Convention internationale des droits de l’enfant et règlement intérieur

Le vote par le Parlement de la loi instituant une Journée nationale des droits de l’enfant le 20 novembre, vos instructions aux enseignants afin qu’ils informent les enfants sur la convention internationale et les sensibilisent « à leurs droits et obligations » et l’avis du Conseil d’État concernant « le droit d’exprimer et de manifester leurs croyances religieuses à l’intérieur des établissements scolaires » ont amené des équipes pédagogiques à s’interroger sur le respect, dans le cadre de la vie scolaire, des droits et libertés fondamentales accordés aux enfants par la convention.

Ne faudrait-il pas, aujourd’hui, prévoir les modalités d’exercice des droits et des obligations dans le règlement intérieur des écoles ?

Cette initiative implique-t-elle une modification du règlement type départemental ?

Réponse du directeur des écoles, Marcel Duhamel, le 30 octobre 1997 :

« S’agissant des droits de l’enfant, la circulaire n° 97-175 du 26 août 1997 parue au bulletin officiel hors-série n°5 du 4 septembre 1997 rappelle à chacun les peines et les sanctions encourues en cas d’abus sexuels sur mineur ».
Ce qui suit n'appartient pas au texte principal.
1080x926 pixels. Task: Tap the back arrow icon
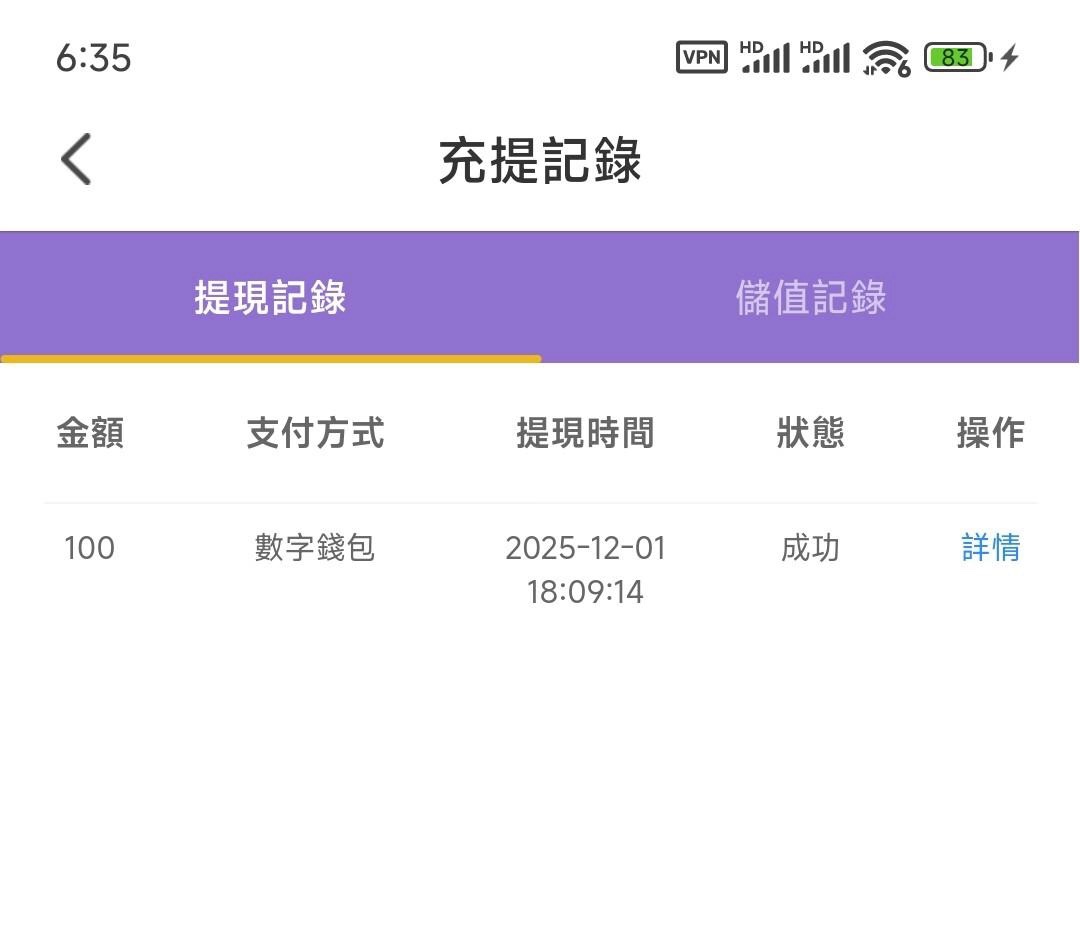[76, 159]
Cette réponse ne nous apporte aucun élément nouveau. Nous connaissons cette circulaire et ce n’est pas l’objet de notre demande que le directeur des écoles semble délibérément ignorer.
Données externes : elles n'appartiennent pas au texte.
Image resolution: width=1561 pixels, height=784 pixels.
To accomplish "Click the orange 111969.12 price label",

Quel est aujourd’hui le statut du règlement intérieur des écoles maternelles et élémentaires ?

Dans votre circulaire n° 96-103 du 15 avril 1996, relative à l’éducation à la citoyenneté, vous écrivez que le règlement intérieur constituera, pour chaque élève, « l’expression tangible de la règle de droit de la vie quotidienne à l’école ».

Par ailleurs les avis et arrêts du Conseil d’État (avis du 17 novembre 1989 et arrêt du 2 novembre 1992) reconnaissent au règlement intérieur des écoles un statut juridique.

Pouvons-nous aujourd’hui affirmer, aux équipes pédagogiques, que le règlement intérieur, adopté par délibération du conseil d’école, est un texte juridique inscrit dans la hiérarchie des normes à l’échelon des arrêtés et donc soumis au principe de légalité ?

Qui a pouvoir de contrôle administratif des délibérations du conseil d’école ?

L’inspecteur d’académie et l’inspecteur de l’éducation nationale ont-ils compétence pour annuler un acte du conseil d’école pour illégalité ?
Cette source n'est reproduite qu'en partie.